Published in final edited form as: Nat Genet. 2015 Aug 10;47(9):1091–1098. doi: 10.1038/ng.3367

Figure 2. PrediXcan framework.

Figure 2

The workflow illustrates the steps used in developing the PrediXcan method. The top panel shows the data used from the reference transcriptome studies: genotype and expression levels (GTEx, GEUVADIS, DGN, etc). The sample size of the study is denoted by n, m is the number of genes considered, M is the total number of SNPs, and p is the number of available tissues. The second panel shows the additive model used to build a database of prediction models, PredictDB. T represents the expression trait, and Xk is the number of reference alleles for SNP k.
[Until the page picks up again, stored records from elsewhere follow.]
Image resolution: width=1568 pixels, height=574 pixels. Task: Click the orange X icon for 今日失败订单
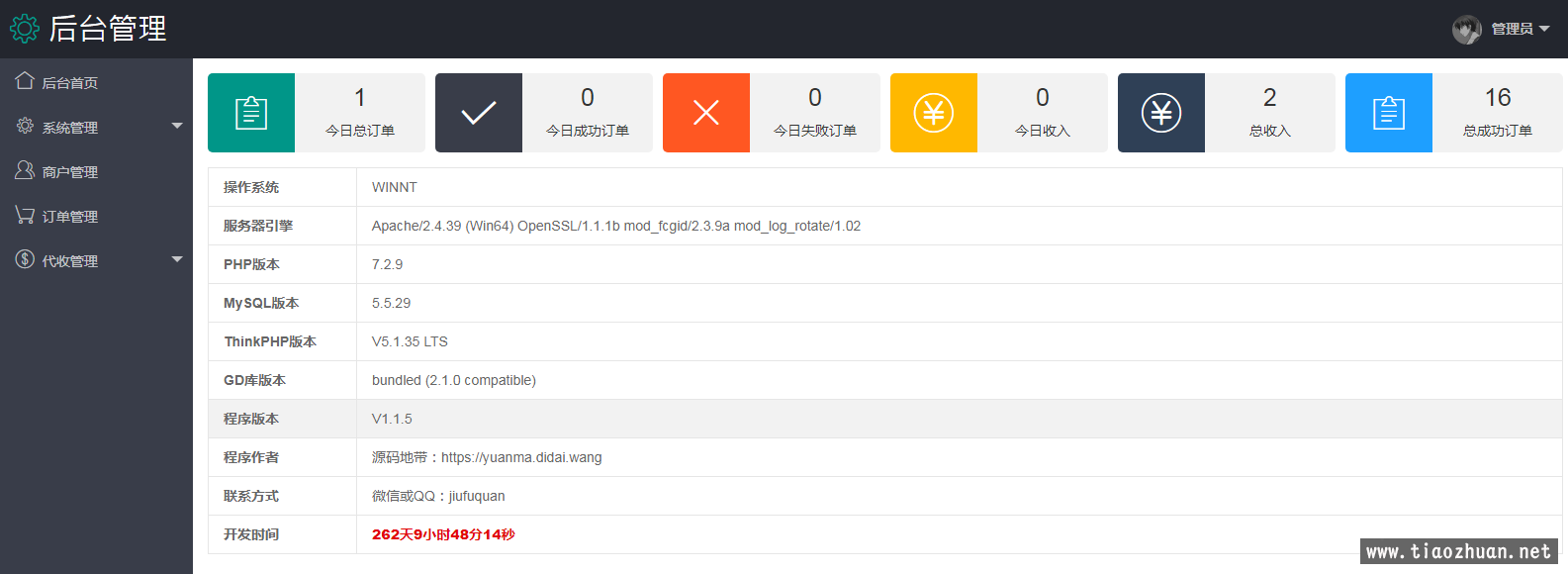[706, 113]
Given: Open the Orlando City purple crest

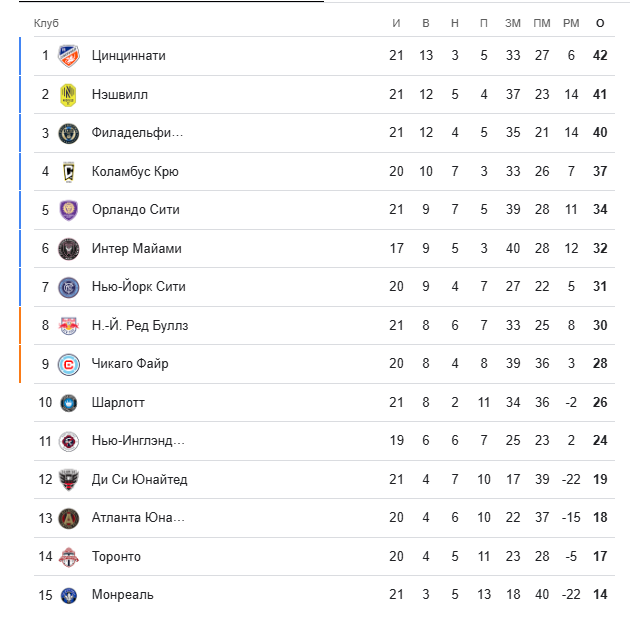Looking at the screenshot, I should click(68, 210).
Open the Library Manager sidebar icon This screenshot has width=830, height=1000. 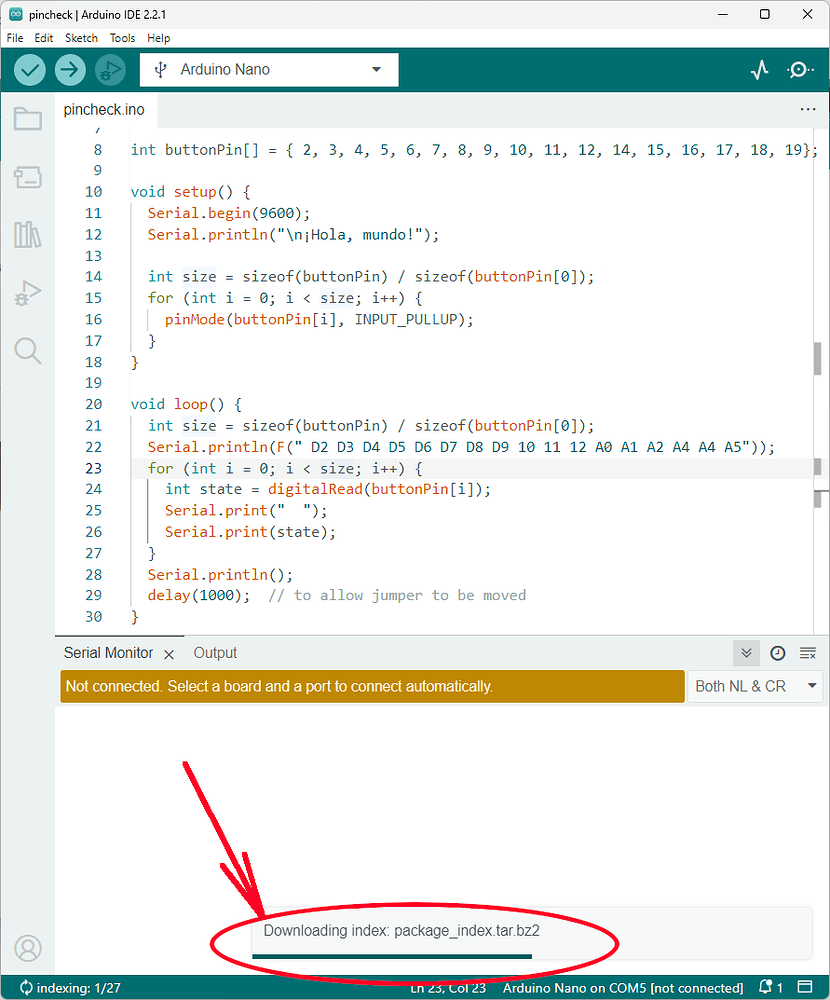27,236
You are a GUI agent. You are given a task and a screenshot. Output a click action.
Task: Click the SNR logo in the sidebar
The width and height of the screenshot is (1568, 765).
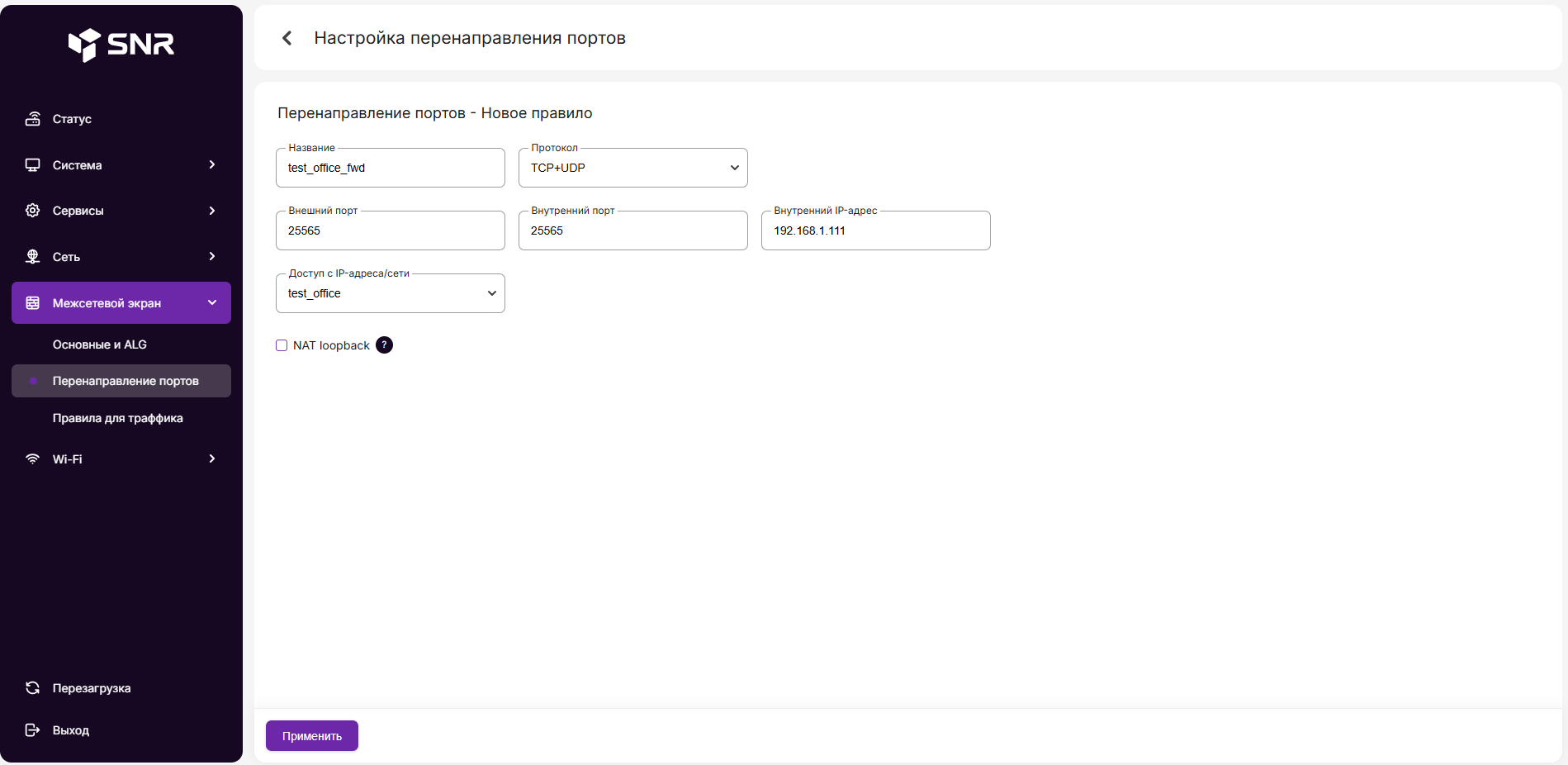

The coefficients of the models for each tissue are fitted using the reference transcriptome datasets and optimal statistical learning methods chosen among LASSO, Elastic Net, OmicKriging, etc. The bottom panel shows the application of PrediXcan to a GWAS dataset. Using genetic variation data from the GWAS and weights in PredictDB, we “impute” expression levels for the whole transcriptome. These imputed levels are correlated with the trait using regression (e.g., linear, logistic, Cox) or non-parametric (Spearman) approaches. (For the disease phenotypes in the WTCCC datasets and the replication dataset reported here, we used logistic regression with disease status.)